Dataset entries
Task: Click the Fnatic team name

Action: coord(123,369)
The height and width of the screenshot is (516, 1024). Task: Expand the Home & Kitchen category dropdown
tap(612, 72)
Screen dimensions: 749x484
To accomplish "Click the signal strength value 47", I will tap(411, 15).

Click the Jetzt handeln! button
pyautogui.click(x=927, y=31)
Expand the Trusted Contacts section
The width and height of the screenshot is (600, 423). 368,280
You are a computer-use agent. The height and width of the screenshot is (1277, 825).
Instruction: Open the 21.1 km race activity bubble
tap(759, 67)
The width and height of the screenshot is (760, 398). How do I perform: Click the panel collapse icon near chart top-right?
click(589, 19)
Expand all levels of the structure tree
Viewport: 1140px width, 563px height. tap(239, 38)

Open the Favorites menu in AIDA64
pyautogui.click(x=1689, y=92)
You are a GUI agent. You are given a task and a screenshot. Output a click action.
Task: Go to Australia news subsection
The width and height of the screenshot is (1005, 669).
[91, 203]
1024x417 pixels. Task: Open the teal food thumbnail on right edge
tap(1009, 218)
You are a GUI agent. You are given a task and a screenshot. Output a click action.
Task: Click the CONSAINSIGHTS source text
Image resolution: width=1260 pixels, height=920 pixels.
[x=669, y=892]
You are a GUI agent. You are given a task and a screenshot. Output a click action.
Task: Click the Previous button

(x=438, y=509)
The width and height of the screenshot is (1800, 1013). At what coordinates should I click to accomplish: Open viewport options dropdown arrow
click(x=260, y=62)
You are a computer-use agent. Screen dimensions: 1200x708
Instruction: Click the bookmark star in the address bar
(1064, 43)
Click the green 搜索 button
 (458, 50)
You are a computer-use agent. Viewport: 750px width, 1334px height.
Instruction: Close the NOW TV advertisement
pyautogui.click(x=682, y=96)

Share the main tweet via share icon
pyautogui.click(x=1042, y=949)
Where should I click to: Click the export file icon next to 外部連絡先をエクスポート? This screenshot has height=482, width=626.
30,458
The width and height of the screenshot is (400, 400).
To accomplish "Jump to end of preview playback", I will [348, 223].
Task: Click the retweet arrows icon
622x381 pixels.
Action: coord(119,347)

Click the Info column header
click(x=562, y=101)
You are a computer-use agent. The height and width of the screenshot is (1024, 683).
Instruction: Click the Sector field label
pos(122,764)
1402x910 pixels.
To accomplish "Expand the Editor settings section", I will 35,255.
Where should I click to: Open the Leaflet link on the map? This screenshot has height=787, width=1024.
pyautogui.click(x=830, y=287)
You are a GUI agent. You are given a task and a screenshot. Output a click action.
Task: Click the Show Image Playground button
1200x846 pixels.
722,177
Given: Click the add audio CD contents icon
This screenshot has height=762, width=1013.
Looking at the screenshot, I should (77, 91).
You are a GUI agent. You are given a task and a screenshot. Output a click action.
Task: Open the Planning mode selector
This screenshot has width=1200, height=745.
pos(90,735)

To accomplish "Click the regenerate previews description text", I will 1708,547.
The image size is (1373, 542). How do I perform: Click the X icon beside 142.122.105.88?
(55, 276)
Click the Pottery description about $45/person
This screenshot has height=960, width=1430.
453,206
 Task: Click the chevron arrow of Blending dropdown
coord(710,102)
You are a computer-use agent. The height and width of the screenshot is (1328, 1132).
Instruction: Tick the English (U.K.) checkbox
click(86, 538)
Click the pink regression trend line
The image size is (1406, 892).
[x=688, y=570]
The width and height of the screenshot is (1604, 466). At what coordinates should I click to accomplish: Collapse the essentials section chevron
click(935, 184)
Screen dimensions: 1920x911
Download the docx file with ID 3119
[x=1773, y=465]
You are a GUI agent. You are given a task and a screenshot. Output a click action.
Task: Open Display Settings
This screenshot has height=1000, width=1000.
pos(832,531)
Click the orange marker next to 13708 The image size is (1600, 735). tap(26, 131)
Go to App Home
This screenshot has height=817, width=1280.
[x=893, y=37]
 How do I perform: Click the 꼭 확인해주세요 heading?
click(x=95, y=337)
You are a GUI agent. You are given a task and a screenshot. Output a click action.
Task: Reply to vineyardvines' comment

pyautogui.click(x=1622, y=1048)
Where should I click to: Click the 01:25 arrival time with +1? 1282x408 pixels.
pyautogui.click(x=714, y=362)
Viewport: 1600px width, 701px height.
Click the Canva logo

- AIM OF THE EXERCISE: Take the records above and return them exactly as written.

- SOLUTION TO THIS EXERCISE:
Task: Click the Fnatic team name

Action: coord(123,369)
The height and width of the screenshot is (516, 1024). Task: Expand the Home & Kitchen category dropdown
tap(612, 72)
Screen dimensions: 749x484
To accomplish "Click the signal strength value 47", I will tap(411, 15).

Click the Jetzt handeln! button
pyautogui.click(x=927, y=31)
Expand the Trusted Contacts section
The width and height of the screenshot is (600, 423). 368,280
You are a computer-use agent. The height and width of the screenshot is (1277, 825).
Instruction: Open the 21.1 km race activity bubble
tap(759, 67)
The width and height of the screenshot is (760, 398). How do I perform: Click the panel collapse icon near chart top-right?
click(589, 19)
Expand all levels of the structure tree
Viewport: 1140px width, 563px height. tap(239, 38)

Open the Favorites menu in AIDA64
pyautogui.click(x=1689, y=92)
You are a GUI agent. You are given a task and a screenshot. Output a click action.
Task: Go to Australia news subsection
The width and height of the screenshot is (1005, 669).
[91, 203]
1024x417 pixels. Task: Open the teal food thumbnail on right edge
tap(1009, 218)
You are a GUI agent. You are given a task and a screenshot. Output a click action.
Task: Click the CONSAINSIGHTS source text
Image resolution: width=1260 pixels, height=920 pixels.
[x=669, y=892]
You are a GUI agent. You are given a task and a screenshot. Output a click action.
Task: Click the Previous button

(x=438, y=509)
The width and height of the screenshot is (1800, 1013). At what coordinates should I click to accomplish: Open viewport options dropdown arrow
click(x=260, y=62)
You are a computer-use agent. Screen dimensions: 1200x708
Instruction: Click the bookmark star in the address bar
(1064, 43)
Click the green 搜索 button
 (458, 50)
You are a computer-use agent. Viewport: 750px width, 1334px height.
Instruction: Close the NOW TV advertisement
pyautogui.click(x=682, y=96)

Share the main tweet via share icon
pyautogui.click(x=1042, y=949)
Where should I click to: Click the export file icon next to 外部連絡先をエクスポート? This screenshot has height=482, width=626.
30,458
The width and height of the screenshot is (400, 400).
To accomplish "Jump to end of preview playback", I will [348, 223].
Task: Click the retweet arrows icon
622x381 pixels.
Action: coord(119,347)

Click the Info column header
click(x=562, y=101)
You are a computer-use agent. The height and width of the screenshot is (1024, 683).
Instruction: Click the Sector field label
pos(122,764)
1402x910 pixels.
To accomplish "Expand the Editor settings section", I will 35,255.
Where should I click to: Open the Leaflet link on the map? This screenshot has height=787, width=1024.
pyautogui.click(x=830, y=287)
You are a GUI agent. You are given a task and a screenshot. Output a click action.
Task: Click the Show Image Playground button
1200x846 pixels.
722,177
Given: Click the add audio CD contents icon
This screenshot has height=762, width=1013.
Looking at the screenshot, I should (77, 91).
You are a GUI agent. You are given a task and a screenshot. Output a click action.
Task: Open the Planning mode selector
This screenshot has width=1200, height=745.
pos(90,735)

To accomplish "Click the regenerate previews description text", I will 1708,547.
The image size is (1373, 542). How do I perform: Click the X icon beside 142.122.105.88?
(55, 276)
Click the Pottery description about $45/person
This screenshot has height=960, width=1430.
453,206
 Task: Click the chevron arrow of Blending dropdown
coord(710,102)
You are a computer-use agent. The height and width of the screenshot is (1328, 1132).
Instruction: Tick the English (U.K.) checkbox
click(86, 538)
Click the pink regression trend line
The image size is (1406, 892).
[x=688, y=570]
The width and height of the screenshot is (1604, 466). At what coordinates should I click to accomplish: Collapse the essentials section chevron
click(935, 184)
Screen dimensions: 1920x911
Download the docx file with ID 3119
[x=1773, y=465]
You are a GUI agent. You are given a task and a screenshot. Output a click action.
Task: Open Display Settings
This screenshot has height=1000, width=1000.
pos(832,531)
Click the orange marker next to 13708 The image size is (1600, 735). tap(26, 131)
Go to App Home
This screenshot has height=817, width=1280.
[x=893, y=37]
 How do I perform: Click the 꼭 확인해주세요 heading?
click(x=95, y=337)
You are a GUI agent. You are given a task and a screenshot. Output a click action.
Task: Reply to vineyardvines' comment

pyautogui.click(x=1622, y=1048)
Where should I click to: Click the 01:25 arrival time with +1? 1282x408 pixels.
pyautogui.click(x=714, y=362)
Viewport: 1600px width, 701px height.
Click the Canva logo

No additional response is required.